Déplacement, extraction, expulsion : ces gestes destinés à effacer sont réappropriés par l’artiste dans un acte similaire à ce que la philosophe Elsa Dorlin théorise sous le nom de « care négatif1 ». Selon Dorlin, le care négatif est l’effort permanent exercé afin de comprendre au mieux l’autre dans le but de se défendre – un effort constant des dominé·e·s pour réagir face aux dominant·e·s plutôt que reculer2. La démarche d’Ourahmane est similaire, dans la mesure où sa persévérance permet une inversion de la négativité en une forme de care qui facilite le changement et le lâcher-prise. The Third Choir (2014) illustre cette ténacité et cette détermination à travers un autre déplacement d’objets. Réalisée pour l’exposition de diplôme de l’artiste au Goldsmiths College de Londres, puis exposée à Palerme pendant Manifesta 12 (2018), cette œuvre est une installation sonore composée de vingt barils de pétrole Naftal exportés d’Algérie, contenant chacun des téléphones portables transformés en émetteurs radio. Les neuf cent trente-quatre documents illustrant les correspondances de l’artiste avec le gouvernement pour exporter ces barils, une peinture commandée par BP permettant de financer le projet, et les interminables négociations qui ont finalement abouti à l’autorisation du transport, ont fait de The Third Choir la première œuvre d’art à être exportée légalement d’Algérie depuis sa libération de la France en 1962. Cet exploit apparemment impossible a ainsi déclenché une réécriture de la législation sur l’exportation qui avait été mise en place pour protéger la culture. Se plaçant dans une position délicate tout au long du processus – en particulier en tant que jeune femme célibataire issue d’une famille chrétienne qui tente, face aux autorités algériennes, d’exporter des objets litigieux – Lydia Ourahmane tire néanmoins un bilan positif de cette opération laborieuse : « Il est surprenant de considérer l’empathie ou l’humanité comme des conditions miraculeuses dans le monde hermétique de la bureaucratie et de l’administration. […] Rencontrer quelqu’un·e en position de pouvoir qui veut réellement aider signifie qu’il peut encore y avoir de l’espoir. Que nous ne sommes pas entièrement handicapé·e·s, motorisé·e·s et fonctionnant au détriment les un·e·s des autres. Et nous devons continuer à nous battre pour ce genre d’espace3. »

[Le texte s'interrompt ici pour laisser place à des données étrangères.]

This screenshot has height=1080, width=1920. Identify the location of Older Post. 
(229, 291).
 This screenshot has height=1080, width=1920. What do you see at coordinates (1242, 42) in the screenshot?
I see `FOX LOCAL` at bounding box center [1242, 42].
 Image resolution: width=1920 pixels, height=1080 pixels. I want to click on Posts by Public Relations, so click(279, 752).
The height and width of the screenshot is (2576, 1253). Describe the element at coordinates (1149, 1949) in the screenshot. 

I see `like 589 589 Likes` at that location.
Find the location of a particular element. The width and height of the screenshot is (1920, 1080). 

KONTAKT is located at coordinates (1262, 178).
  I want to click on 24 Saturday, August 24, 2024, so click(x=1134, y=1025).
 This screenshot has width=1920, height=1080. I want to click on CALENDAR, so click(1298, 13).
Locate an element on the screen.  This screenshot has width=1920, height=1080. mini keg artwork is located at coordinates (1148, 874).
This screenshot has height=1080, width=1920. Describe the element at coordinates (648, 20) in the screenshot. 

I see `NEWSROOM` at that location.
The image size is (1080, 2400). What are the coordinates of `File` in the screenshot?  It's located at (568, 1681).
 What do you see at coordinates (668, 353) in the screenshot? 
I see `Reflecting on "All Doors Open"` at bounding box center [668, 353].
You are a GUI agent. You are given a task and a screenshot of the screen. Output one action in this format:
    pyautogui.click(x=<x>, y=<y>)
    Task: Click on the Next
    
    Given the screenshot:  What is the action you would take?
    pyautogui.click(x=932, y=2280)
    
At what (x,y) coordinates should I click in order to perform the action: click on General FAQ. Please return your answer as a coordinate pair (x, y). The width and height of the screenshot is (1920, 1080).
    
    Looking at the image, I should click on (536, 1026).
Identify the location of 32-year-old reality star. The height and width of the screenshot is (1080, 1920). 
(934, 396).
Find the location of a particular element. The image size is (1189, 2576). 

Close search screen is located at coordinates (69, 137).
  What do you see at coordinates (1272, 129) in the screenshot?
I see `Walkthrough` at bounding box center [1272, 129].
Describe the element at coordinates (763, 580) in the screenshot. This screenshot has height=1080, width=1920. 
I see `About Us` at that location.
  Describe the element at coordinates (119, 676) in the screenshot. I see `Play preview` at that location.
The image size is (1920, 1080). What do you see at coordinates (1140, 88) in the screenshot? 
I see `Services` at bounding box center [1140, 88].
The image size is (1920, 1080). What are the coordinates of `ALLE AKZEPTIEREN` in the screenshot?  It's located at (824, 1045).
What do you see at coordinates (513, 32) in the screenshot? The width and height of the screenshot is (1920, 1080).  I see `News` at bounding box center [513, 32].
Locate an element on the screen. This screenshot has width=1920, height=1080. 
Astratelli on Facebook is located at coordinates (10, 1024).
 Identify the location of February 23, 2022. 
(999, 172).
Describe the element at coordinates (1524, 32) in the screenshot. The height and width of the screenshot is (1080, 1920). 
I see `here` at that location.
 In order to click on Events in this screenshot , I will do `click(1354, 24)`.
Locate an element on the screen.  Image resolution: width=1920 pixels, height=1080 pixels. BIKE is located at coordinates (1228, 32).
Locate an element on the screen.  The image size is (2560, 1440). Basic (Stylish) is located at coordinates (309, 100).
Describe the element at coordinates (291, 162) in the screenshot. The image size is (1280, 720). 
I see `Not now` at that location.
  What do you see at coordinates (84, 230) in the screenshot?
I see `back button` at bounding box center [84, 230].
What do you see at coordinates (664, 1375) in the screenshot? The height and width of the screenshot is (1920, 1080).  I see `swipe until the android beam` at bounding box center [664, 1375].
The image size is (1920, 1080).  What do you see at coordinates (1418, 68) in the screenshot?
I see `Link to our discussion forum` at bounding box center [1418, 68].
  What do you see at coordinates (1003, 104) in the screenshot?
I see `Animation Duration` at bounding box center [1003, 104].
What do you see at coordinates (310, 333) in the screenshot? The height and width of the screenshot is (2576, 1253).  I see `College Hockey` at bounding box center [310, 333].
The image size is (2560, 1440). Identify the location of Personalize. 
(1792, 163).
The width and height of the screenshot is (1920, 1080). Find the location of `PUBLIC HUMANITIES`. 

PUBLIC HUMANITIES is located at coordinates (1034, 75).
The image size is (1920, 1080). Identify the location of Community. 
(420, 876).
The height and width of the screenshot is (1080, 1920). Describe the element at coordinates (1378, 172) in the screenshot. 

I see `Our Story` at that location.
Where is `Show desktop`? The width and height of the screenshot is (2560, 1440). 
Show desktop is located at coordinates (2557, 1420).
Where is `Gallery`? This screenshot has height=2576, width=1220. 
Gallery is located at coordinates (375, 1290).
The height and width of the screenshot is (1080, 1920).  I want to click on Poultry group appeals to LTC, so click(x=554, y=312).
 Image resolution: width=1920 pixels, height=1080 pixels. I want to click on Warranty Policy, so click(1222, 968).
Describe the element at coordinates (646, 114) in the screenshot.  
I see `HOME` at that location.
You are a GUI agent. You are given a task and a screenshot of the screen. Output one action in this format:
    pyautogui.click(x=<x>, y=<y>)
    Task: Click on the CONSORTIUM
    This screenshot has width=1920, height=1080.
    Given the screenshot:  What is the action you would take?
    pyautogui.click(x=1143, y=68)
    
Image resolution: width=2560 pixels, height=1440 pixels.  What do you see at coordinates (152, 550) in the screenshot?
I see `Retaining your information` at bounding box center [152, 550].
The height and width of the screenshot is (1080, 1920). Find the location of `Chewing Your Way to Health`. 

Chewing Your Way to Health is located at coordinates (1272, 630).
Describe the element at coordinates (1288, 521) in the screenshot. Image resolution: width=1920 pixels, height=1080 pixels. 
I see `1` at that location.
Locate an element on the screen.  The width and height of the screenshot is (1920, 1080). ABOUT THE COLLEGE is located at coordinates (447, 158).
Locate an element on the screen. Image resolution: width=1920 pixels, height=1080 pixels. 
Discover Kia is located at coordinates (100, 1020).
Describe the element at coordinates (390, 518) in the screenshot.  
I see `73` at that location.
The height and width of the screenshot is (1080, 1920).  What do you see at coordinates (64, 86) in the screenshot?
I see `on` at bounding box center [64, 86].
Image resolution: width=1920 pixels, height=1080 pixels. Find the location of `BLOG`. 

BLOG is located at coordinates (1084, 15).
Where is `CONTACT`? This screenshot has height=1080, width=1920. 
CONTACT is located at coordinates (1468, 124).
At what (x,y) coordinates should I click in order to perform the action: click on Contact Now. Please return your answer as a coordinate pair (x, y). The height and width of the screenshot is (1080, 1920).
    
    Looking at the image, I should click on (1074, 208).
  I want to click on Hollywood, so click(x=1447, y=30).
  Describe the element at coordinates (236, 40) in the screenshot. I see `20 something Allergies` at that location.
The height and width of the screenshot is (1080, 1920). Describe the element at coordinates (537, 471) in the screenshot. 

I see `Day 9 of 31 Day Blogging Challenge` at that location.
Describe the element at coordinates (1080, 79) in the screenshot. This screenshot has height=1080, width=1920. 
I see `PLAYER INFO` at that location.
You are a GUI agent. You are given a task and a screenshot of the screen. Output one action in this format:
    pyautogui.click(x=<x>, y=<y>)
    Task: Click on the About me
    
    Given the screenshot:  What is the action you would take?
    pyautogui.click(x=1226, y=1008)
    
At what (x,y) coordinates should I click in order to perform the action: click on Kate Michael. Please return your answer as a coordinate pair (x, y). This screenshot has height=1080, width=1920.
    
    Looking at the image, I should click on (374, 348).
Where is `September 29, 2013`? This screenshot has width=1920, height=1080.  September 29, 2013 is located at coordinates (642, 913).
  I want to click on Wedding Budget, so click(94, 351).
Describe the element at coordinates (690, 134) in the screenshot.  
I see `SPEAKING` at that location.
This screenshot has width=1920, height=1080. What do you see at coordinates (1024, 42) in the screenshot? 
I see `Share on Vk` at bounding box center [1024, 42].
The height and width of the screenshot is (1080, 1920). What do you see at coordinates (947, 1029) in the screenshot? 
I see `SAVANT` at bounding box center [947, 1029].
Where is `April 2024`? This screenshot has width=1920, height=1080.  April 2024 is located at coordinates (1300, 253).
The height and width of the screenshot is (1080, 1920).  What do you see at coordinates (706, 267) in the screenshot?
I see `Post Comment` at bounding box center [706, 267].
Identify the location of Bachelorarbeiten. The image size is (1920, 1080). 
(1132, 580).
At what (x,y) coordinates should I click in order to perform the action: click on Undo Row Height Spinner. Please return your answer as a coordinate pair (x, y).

Lydia Ourahmane, Barzakh, vue d’exposition / exhibition view, Triangle -Astérides, centre d’art contemporain, Friche la Belle de Mai, Marseille, 2021. © Aurélien Mole

Déplacement, extraction, expulsion : des gestes qui conduisent à l’absence, une absence qui traverse la pratique de l’artiste. Dans l’œuvre Boudjima (2021), présentée à Triangle – Astérides dans le cadre de l’exposition collective « En attendant Omar Gatlato : Regard sur l’art en Algérie et dans sa diaspora », curatée par Natasha Marie Llorens au printemps 2021, deux chaînes métalliques attachées à des colliers de chiens sont posées au sol. À côté des objets, une vidéo des chiens qui portaient autrefois ces colliers les montre courant librement dans un champ en Algérie. La liberté perdue de ces animaux témoigne du fait que les forces militaires ont scellé la porte de la maison familiale de l’artiste, qui servait autrefois de lieu de culte aux chrétiens d’Algérie – la liberté de religion ayant été légalisée en 2006, puis interdite en 2017. L’absence de corps représentée par les colliers rappelle l’inaccessibilité de la maison et reflète le combat de l’artiste avec la violence induite dans son sentiment de se sentir poussé·e hors d’un espace physique. Cette absence, ou plutôt cette suspension, est en effet présente à nouveau dans « Barzakh », comme l’indique le titre lui-même : en arabe, il fait référence à un état liminal, intermédiaire, qui peut faire référence à un espace où un esprit attend entre la vie et la mort, à un espace physique, ainsi qu’à un lieu de jugement.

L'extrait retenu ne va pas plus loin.